(Dataset items)
□ □ □
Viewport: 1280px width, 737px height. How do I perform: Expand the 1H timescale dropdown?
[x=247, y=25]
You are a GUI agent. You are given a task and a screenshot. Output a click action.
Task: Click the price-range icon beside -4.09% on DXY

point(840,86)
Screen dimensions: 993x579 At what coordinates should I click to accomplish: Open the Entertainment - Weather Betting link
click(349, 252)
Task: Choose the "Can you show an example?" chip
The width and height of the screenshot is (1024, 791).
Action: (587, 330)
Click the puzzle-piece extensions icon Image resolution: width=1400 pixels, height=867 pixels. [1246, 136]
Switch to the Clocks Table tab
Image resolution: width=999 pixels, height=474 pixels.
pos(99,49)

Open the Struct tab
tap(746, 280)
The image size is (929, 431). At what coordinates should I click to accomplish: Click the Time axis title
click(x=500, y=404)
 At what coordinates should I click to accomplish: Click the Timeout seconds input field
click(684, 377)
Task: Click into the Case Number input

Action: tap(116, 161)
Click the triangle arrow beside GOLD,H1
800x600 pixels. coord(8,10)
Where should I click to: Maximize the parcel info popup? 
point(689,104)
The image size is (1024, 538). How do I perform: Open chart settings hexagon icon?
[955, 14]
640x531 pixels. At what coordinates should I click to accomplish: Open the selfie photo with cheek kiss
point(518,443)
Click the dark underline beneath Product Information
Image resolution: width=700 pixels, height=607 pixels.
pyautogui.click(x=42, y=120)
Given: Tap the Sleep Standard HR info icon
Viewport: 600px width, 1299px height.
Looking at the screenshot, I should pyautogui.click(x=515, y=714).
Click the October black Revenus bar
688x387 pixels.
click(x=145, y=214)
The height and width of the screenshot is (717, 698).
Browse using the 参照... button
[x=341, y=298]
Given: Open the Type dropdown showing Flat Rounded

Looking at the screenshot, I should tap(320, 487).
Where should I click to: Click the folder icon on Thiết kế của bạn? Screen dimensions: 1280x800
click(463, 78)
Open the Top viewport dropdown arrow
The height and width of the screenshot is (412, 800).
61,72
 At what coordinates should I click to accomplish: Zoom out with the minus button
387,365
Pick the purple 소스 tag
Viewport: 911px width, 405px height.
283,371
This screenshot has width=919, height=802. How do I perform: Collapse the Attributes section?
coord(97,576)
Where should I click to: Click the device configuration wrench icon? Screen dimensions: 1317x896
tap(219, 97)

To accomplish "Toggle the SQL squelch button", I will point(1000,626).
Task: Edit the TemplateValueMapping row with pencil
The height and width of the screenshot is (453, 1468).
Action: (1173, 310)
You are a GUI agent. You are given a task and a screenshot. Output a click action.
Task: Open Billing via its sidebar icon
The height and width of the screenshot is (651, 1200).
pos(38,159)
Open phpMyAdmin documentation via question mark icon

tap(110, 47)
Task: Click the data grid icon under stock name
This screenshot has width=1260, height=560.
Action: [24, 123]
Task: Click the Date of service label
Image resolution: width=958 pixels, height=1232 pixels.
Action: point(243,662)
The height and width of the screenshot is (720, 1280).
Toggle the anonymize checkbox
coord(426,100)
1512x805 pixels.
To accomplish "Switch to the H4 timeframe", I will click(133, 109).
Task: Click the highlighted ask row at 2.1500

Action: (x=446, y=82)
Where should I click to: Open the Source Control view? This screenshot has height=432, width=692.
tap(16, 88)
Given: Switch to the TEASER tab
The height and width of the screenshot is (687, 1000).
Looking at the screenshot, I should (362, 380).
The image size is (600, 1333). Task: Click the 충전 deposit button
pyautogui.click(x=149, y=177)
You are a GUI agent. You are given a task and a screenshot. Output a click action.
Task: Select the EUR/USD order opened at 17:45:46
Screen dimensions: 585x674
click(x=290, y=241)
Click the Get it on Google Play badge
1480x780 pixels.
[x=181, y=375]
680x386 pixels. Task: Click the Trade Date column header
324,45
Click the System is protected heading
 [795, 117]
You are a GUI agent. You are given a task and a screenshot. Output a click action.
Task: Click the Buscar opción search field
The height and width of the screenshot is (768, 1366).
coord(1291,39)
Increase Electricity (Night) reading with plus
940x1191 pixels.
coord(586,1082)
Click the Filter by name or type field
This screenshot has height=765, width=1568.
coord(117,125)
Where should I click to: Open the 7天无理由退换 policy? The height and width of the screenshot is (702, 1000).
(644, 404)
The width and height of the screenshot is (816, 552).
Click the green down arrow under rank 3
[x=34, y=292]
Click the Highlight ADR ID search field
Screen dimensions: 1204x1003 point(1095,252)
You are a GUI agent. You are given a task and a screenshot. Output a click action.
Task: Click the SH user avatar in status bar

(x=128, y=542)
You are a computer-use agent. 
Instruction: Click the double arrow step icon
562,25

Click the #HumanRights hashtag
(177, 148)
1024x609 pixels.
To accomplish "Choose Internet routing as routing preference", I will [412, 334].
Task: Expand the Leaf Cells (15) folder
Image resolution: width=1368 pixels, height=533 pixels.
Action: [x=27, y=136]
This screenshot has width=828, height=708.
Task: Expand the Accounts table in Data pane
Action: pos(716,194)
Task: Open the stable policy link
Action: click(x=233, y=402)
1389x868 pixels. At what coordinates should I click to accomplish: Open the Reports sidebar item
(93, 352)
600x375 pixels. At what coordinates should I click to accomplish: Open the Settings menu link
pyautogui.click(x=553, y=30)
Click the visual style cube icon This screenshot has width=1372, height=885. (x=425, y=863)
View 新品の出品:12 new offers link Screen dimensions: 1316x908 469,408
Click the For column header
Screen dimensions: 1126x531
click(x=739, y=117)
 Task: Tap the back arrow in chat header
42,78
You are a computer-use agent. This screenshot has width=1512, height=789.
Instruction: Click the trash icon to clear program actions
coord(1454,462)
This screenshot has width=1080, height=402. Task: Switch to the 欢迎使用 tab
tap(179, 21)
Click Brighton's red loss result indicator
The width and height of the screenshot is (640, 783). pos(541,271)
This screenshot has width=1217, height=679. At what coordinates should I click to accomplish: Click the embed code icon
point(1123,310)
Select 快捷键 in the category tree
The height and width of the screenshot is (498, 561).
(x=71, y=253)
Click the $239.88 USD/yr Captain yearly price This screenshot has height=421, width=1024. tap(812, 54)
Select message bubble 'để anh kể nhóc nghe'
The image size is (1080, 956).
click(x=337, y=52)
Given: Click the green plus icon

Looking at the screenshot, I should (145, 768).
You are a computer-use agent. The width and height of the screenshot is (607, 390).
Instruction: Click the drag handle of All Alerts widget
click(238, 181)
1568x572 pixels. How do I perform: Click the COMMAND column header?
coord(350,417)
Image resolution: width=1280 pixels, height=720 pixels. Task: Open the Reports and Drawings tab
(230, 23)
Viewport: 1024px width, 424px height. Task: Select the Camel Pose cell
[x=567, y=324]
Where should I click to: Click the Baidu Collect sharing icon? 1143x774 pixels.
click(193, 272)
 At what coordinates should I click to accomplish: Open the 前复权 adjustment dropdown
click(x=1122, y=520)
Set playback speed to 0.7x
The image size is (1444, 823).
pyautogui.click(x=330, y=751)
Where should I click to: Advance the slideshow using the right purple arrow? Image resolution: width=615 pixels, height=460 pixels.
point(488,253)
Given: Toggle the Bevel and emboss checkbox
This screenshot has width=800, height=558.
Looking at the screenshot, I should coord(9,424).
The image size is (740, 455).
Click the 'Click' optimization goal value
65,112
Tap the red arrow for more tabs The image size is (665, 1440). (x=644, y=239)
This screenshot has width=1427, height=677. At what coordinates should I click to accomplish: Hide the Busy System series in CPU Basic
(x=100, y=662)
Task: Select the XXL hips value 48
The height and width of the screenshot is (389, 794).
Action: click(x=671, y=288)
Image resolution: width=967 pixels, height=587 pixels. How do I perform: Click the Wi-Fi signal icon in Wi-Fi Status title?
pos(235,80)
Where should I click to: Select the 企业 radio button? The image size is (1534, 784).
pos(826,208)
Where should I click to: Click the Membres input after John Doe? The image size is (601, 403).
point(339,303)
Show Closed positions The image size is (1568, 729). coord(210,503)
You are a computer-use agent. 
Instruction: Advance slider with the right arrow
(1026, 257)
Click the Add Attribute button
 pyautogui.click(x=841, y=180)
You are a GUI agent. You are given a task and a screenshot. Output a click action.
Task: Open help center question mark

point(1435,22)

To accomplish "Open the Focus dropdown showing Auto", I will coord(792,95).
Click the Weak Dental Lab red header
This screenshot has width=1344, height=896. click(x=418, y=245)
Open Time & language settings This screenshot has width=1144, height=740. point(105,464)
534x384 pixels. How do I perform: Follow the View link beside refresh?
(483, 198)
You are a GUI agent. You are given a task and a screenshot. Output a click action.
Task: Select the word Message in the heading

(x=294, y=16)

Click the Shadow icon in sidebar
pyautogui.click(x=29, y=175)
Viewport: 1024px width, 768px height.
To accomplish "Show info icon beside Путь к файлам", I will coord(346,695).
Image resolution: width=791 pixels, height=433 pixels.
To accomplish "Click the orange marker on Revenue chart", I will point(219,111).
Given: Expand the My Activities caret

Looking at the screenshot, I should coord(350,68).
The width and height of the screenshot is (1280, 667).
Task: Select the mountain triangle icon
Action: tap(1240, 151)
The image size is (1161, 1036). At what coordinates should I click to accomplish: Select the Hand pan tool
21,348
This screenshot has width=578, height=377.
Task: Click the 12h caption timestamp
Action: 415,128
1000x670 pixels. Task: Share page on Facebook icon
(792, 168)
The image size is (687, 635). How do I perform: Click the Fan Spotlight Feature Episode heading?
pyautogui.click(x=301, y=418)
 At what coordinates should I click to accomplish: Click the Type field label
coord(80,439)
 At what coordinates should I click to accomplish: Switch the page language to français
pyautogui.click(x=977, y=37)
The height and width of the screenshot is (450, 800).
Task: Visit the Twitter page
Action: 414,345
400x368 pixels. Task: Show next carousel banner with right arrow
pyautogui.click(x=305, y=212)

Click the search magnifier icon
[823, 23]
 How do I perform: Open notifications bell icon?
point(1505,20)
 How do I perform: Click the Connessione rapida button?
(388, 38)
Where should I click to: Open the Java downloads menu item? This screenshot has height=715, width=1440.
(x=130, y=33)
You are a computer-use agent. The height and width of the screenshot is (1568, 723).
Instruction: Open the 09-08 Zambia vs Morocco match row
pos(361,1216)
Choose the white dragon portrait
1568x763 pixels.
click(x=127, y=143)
□ □ □
• EXERCISE DIRECTIONS:
The word "name" appears in some lines of the data; state how many such lines there are, and nothing further.

• TASK RESPONSE:
2